WHO?
I was born in the North of France but spent my teens in the Paris region and currently live in the Bordeaux surroundings.
Although our family tree shows an evident taste and aptitude for the arts across the generations, they were never encouraged or considered as a ‘real’ profession. Surprisingly, it was only recently that I learned that my great-grandfather, whose track we had lost, was both a talented photographer (transforming his pictures into paintings-like images) and the first flutist of the Paris Opera.
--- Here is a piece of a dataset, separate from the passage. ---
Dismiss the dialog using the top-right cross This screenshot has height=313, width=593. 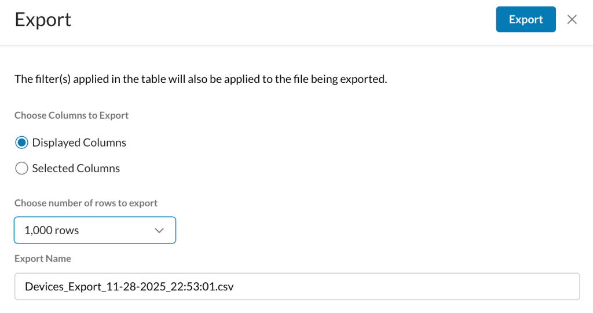[572, 19]
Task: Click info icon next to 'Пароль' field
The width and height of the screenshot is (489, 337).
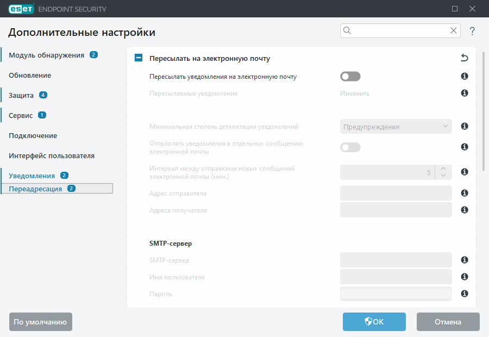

My own school career showed a more artistic than a theoretical sensitivity, but it’s a completely different path that I was encouraged to take. It was in 2012, after years in a career in the international field, that I dared listen to my inner voice and buy my first camera. Two years later, I quit my job to try to make my passion be a ‘real’ job.
WHAT?
I usually look for potentially bare places (becoming like settings in my eyes) in which a human gesture or expression will inspire a sense of mystery, solitude, fear, tenderness, humor… amid a backdrop of surrealism.
Sometimes I don’t even need to include passers-by in my scenes to express these feelings. Some street details, a piece of urban furniture, a lost glove, the light on a car, marks on the ground … have, from my point of view, a powerful evocative potential and are sufficient in themselves. I don’t show these abstract shots much. I used to post them in diptychs combined with my street photos, thus building new stories out of two single ones–my ‘Compli-cities’ series–but they probably constitute a good half of my work. I’m currently trying to reintroduce them slowly in my IG posts. It’s difficult as I find them very different in terms of light and colors from my street photos, but I really hope to be able to show more of them in the future.
WHEN?
I almost always bring a camera with me, just in case, but for the reasons given above, plus the fact that my house is located in the countryside in the outskirts of the city, I can go several weeks without shooting. I rather focus my shots on my travels at photo festivals, weekends and holidays. In these cases, even if I feel more comfortable with strong lights, I try to adapt myself to the weather and other specificities of the place where I’m staying. It’s very challenging sometimes, like during my artist residency in NYC last December, where the weather was cold and rainy, but I can be very productive if the place inspires me. Like a little squirrel, I then build up stocks that allow me to create series and feed my Instagram account for months!
WHERE?
Anywhere, rather outside, but also, when possible, in cafes, museums … provided that the light and the frame allow me to stop a special moment in my eye, like a freeze-frame of a film or a play, where one no longer knows where and when one is. My tastes are changing, but the light that has attracted me so far is that of countries where its brightness and the way it crosses the streets allows me to play on contrasts and build my frame. The architecture and the size of the buildings play a fundamental role from this point of view. I am also more and more sensitive to colors and nostalgic atmospheres. On all these aspects, countries like Italy, Spain, the United Kingdom and more recently, New York, have inspired me a lot. Bordeaux, the city where I live, poses more difficulties for me. Its 18th century architecture is certainly magnificent, but a little too homogeneous and classic for my style of photography, with the exception of a few districts built in the 1960s or, conversely, the most recent ones.
WHY?
Good question that I keep on asking myself since I started photography. The day I bought my first camera, I was in Dubai. I don’t know what happened, it took me suddenly! I remember walking into a store, and with no prior thought, buying a camera! At that time, I believed that, like anyone else, I just needed to immortalize beautiful places or moments. But with hindsight, I wonder if it is not rather the city’s urgency to develop itself that echoed in me. Of course, I’m very much interested in the mutations of cities and their impact on human behaviors. I also have a great fascination for the sculpting power of light and that, more atmospheric, of colors. So, mixing this curiosity for the evolutions of our society to the magic power of light in my photographs is a highly satisfying process. But beyond this aesthetic purpose hides a real need, I think, to pull more personal ‘things’ out; an urgency to give a voice to difficult events of the past and, for the introverted person that I am, to give some hints of my inner world and emotions in order to facilitate my communication with others. But isn’t a photo always, whatever its nature and avowed purpose, a reflection of oneself and the wish to reach the others?